I came across this article from the DAILY TRIBUNE that shows the true legacy of the Aquinos and it started way before Ninoy, see for yourself:
Like Lolo Like Father Like Son
In a way, I feel sorry for Noynoy. He looks like a little boy suddenly thrust in the man-size war zone of politics. Egged on by opportunists, misguided clerics, arrogant elitists, and lately the meddlesome Time Magazine, he now basks in the vanishing afterglow of Edsa l, proclaiming a right to the presidency on the basis of family relations. He would have us vote him for president because he is the son of Ninoy the slain martyr and Cory the revered saint, the grandson of a public servant named Benigno Aquino Sr., the brother of famous TV host Kris and the brother-in-law of basketball superstar James Yap.
Unfortunately, Noynoy has nothing much to show for himself except as an alleged participant in the massacre of farmers in the family-owned Hacienda Luisita and the owner of a sub-standard legislative record. The scary part is he now threatens to hose down a nation on fire. But for the fact that Noynoy seriously exalts his lineage as the underpinning of his quest for the presidency, I would hate to rake up the past of dead people. However, we now stand in the electoral doorway to freedom, and it would be rank treason if I chose not to uphold the truth that is supposed to set us free.
See any old folk if you care to know if Benigno Aquino Sr. was a despised traitor to Filipinos during World War ll. I remember my grandfather and his friends telling stories about Ninoy’s father being a “Makapili” undercover agent (a Japanese collaborator) who spied on the secret activities of Filipino guerillas, and that it was for this treasonous behavior that he was often jeered and stoned in public. He was a member of the Philippine puppet government whose son Ninoy and grandson Noynoy would in their respective times be similarly lured into politics.
In this connection, it is interesting to note that certain traits, genetic or otherwise, do run through generations within a family. Don’t voters now have the right to apply the modified aphorism “like lolo, like father, like son?” I now speak from personal knowledge if not with moral certainty: I share the view of countless others that Ninoy Aquino was a ruthless man. To believe what had then become folklore, I had to actually see and hear him brag how some suspected cattle rustlers writhed to death from a poison he had laced their food with.
More horrendous is the lingering widespread suspicion that he purposely did not attend an LP meeting de avance at Plaza Miranda which he was supposed to emcee. Already believable is: Ninoy knew the communists would bomb the makeshift stage at 10 in the evening to annihilate the party’s bigwigs, blame President Ferdinand Marcos for the carnage, and groom him as the sole surviving opposition challenger to the reelectionist Marcos. And where was Ninoy at 10 that night? At an insignificant despedida de soltera — to which I had also been invited — watching the rally on TV and looking fidgety until the grenades exploded shortly past 10.

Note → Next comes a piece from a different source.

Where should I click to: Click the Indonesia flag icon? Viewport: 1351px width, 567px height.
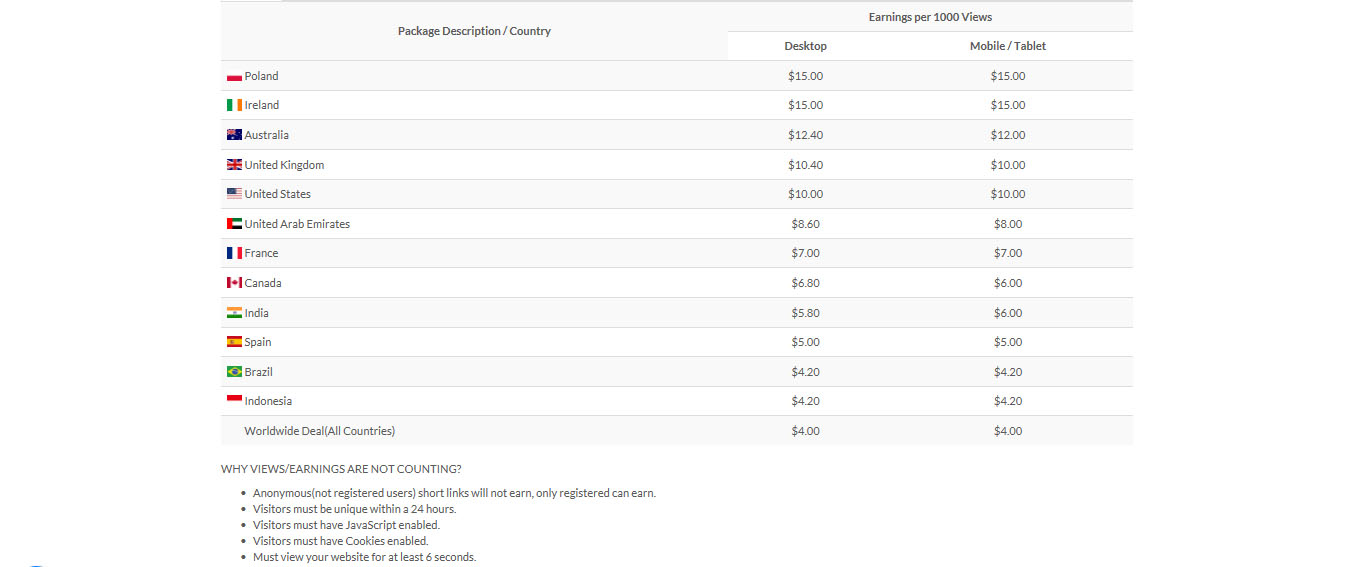[x=234, y=401]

During the years that followed, Doy Laurel and I would share the same suspicions about Ninoy — until the communists eventually announced the carnage was their handiwork.
Ninoy once urged me to build a private army which the Roys could use to gain political supremacy in Tarlac’s first district. For starters, he offered me half a dozen hitmen and gangsters — probably communists — but I flatly rejected the offer. I told him we were a non-violent family in full support of Danding Cojuangco’s armed struggle to drive the Reds out of the province.
Obviously Ninoy had hoped to intrigue between the Cojuangcos and the Roys in order to gain control of the district; but he failed. It was the same old Machiavellian divide-and-rule tactic which triggered a shootout between the rebel forces of Huk Kumander Alibasbas and those of Huk Kumander Sumulong. From the resulting disarray emerged a unifying commie leader in the persona of Ninoy. The Reds would henceforth remain supportive of Ninoy’s consuming obsession to be president of the country.
This piece cannot end without citing the case of Rafael Suarez, a charismatic wealthy hacendero who ran for mayor of Concepcion, Tarlac, under the NP flag. Failing to convince Suarez to run as an LP candidate, Ninoy warned Suarez he would not assume office if he won. Suarez handily beat Ninoy’s candidate. Shortly thereafter, Suarez miraculously survived a highway ambush that killed his driver. Who did it, John Dillinger? Suarez incidentally was my late brother’s father-in-law.
Noynoy for president? Think again. Not even Cory would endorse him if a certain Dr. Armando Armas were to be believed in his forthcoming explosive book. Think again, if you don’t want this country to be run by Joma Sison and his Maoist comrades.